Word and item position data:
* Start *
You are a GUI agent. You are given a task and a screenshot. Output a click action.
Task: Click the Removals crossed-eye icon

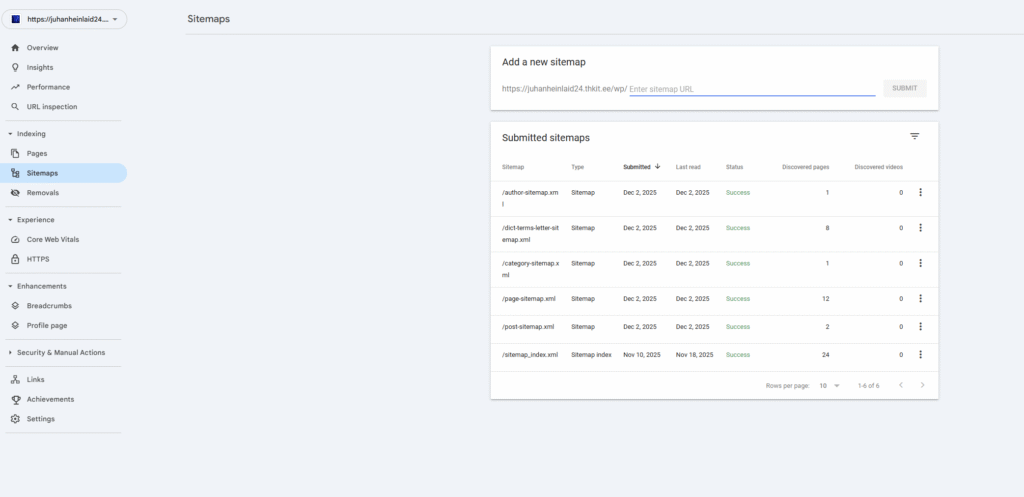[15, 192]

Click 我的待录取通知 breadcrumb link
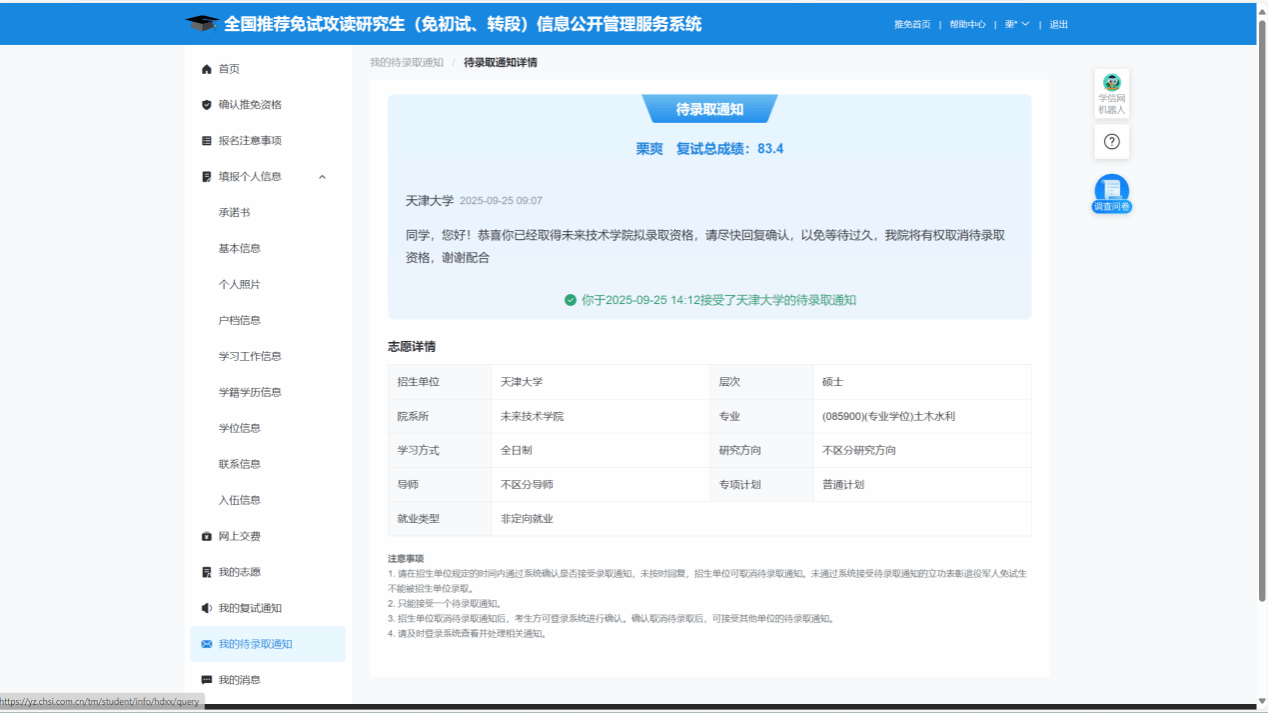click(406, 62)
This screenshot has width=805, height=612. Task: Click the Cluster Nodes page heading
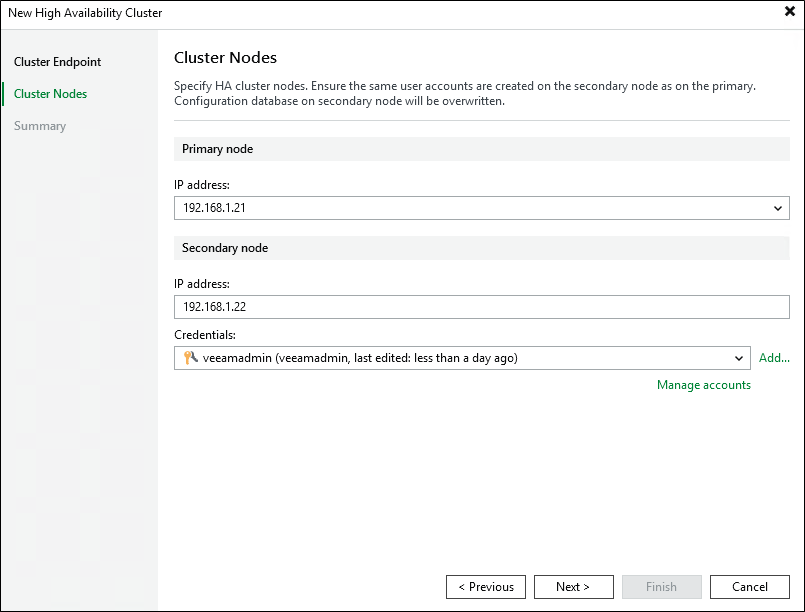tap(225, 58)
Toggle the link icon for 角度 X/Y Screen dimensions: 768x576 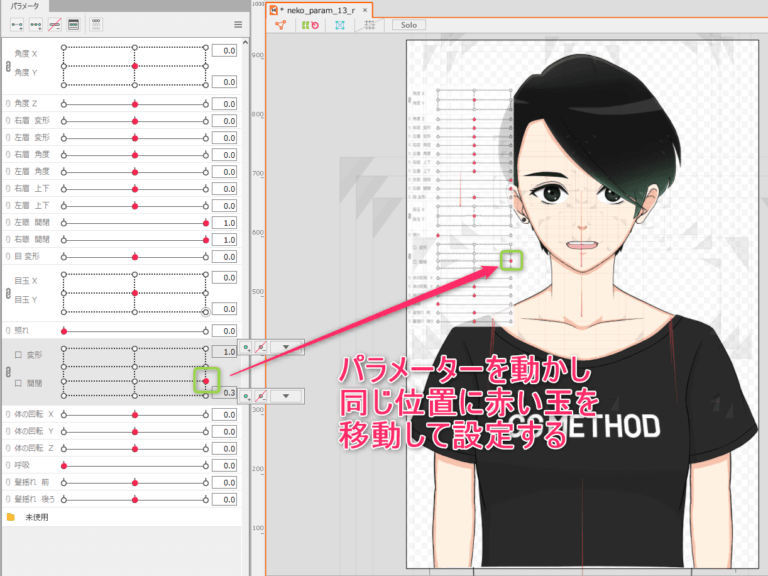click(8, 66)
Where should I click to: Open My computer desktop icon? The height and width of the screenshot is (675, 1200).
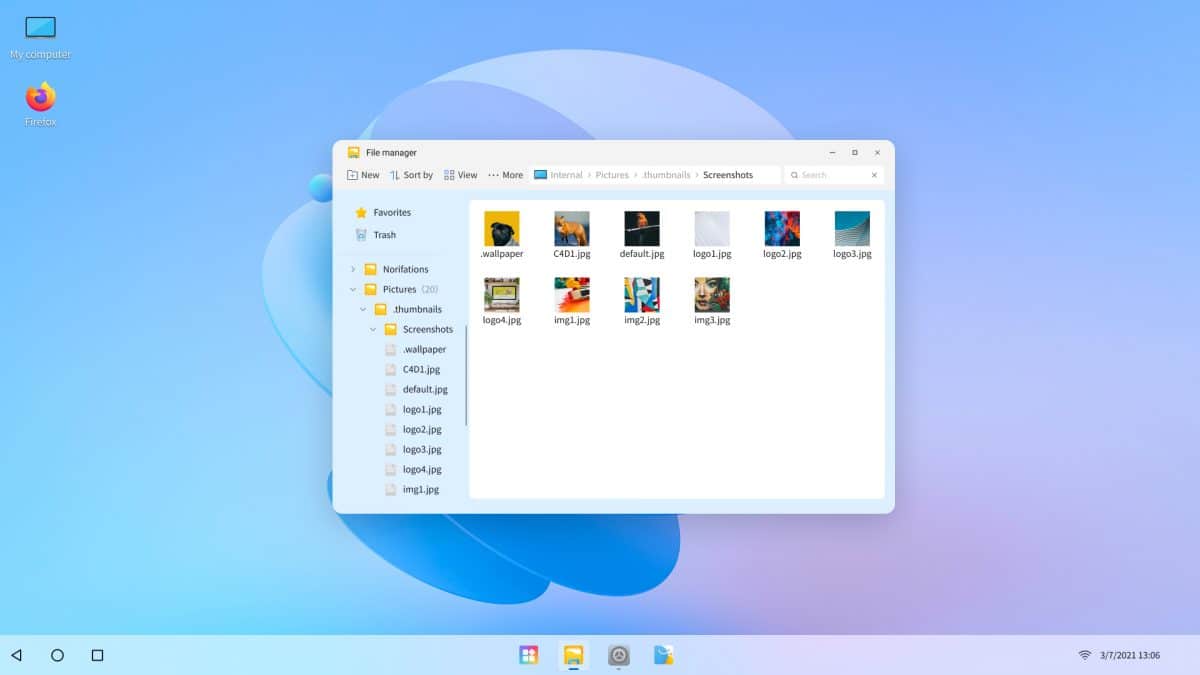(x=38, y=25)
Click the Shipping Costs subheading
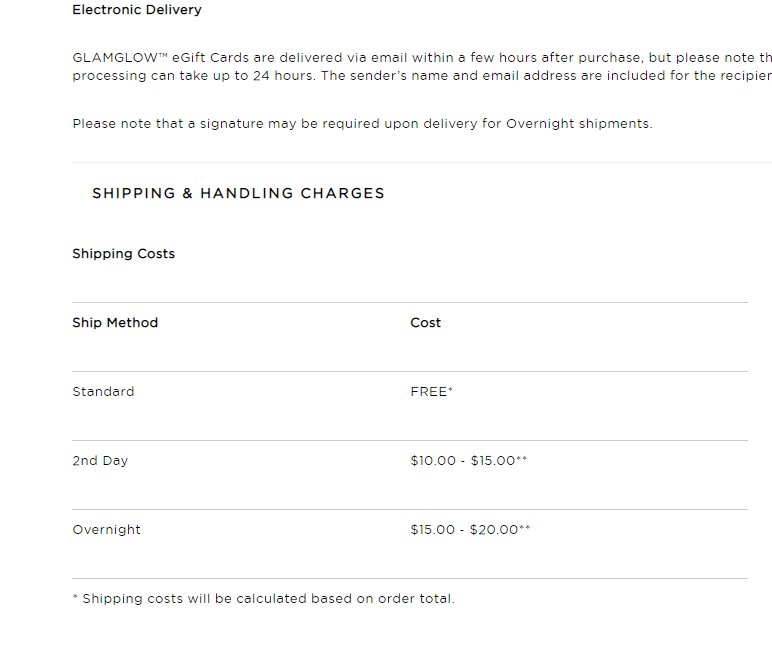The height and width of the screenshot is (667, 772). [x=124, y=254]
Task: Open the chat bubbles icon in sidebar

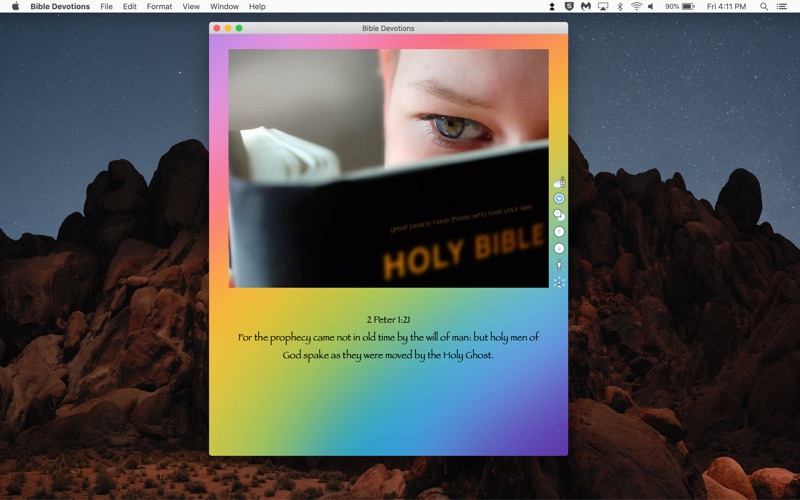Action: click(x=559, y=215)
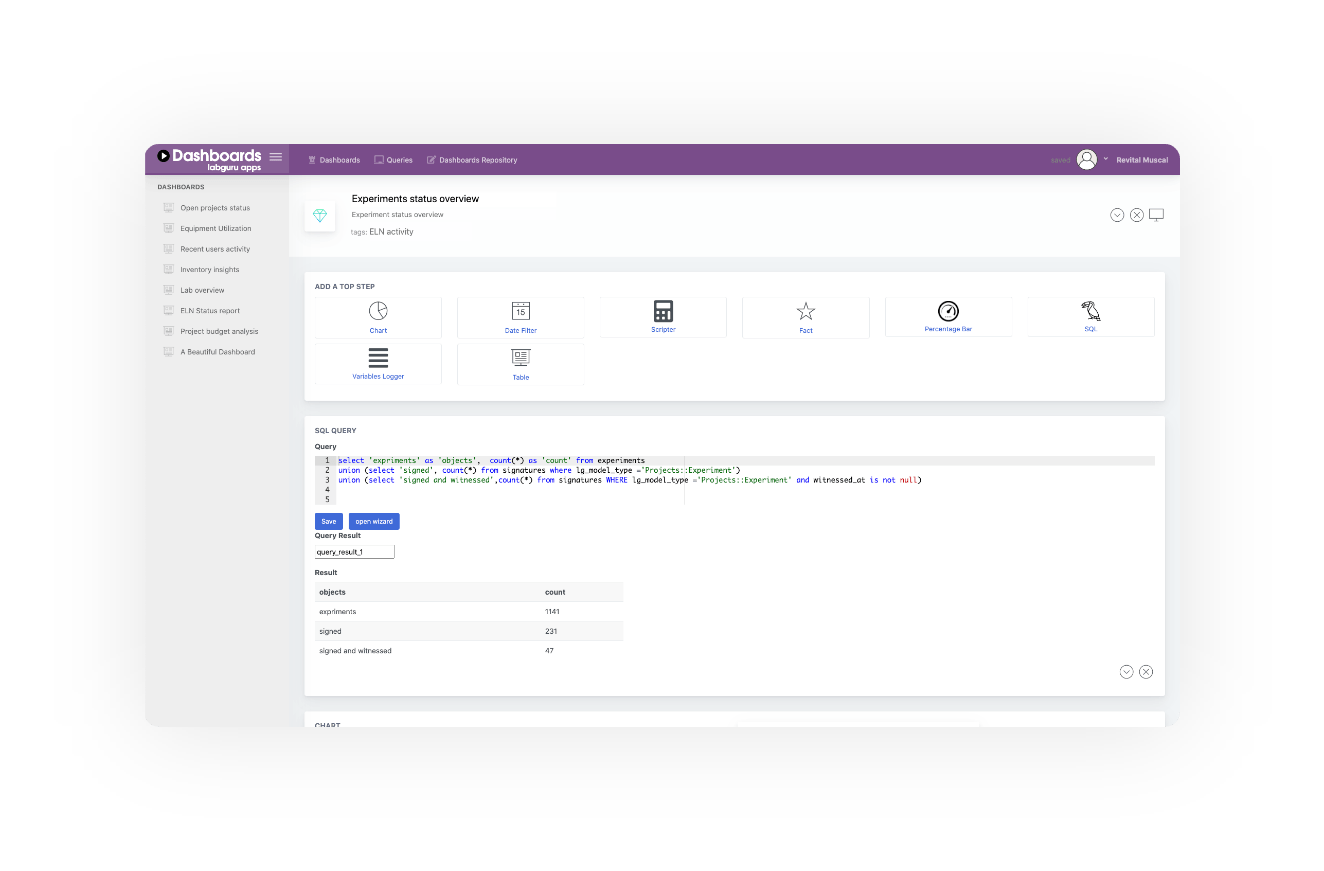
* End *
## TASK TO CARRY OUT
Please report each line above that contains the word "Open", copying every such line in full.

## WORKED SOLUTION
Where should I click to: Open My computer desktop icon? The height and width of the screenshot is (675, 1200).
Task: Open the chat bubbles icon in sidebar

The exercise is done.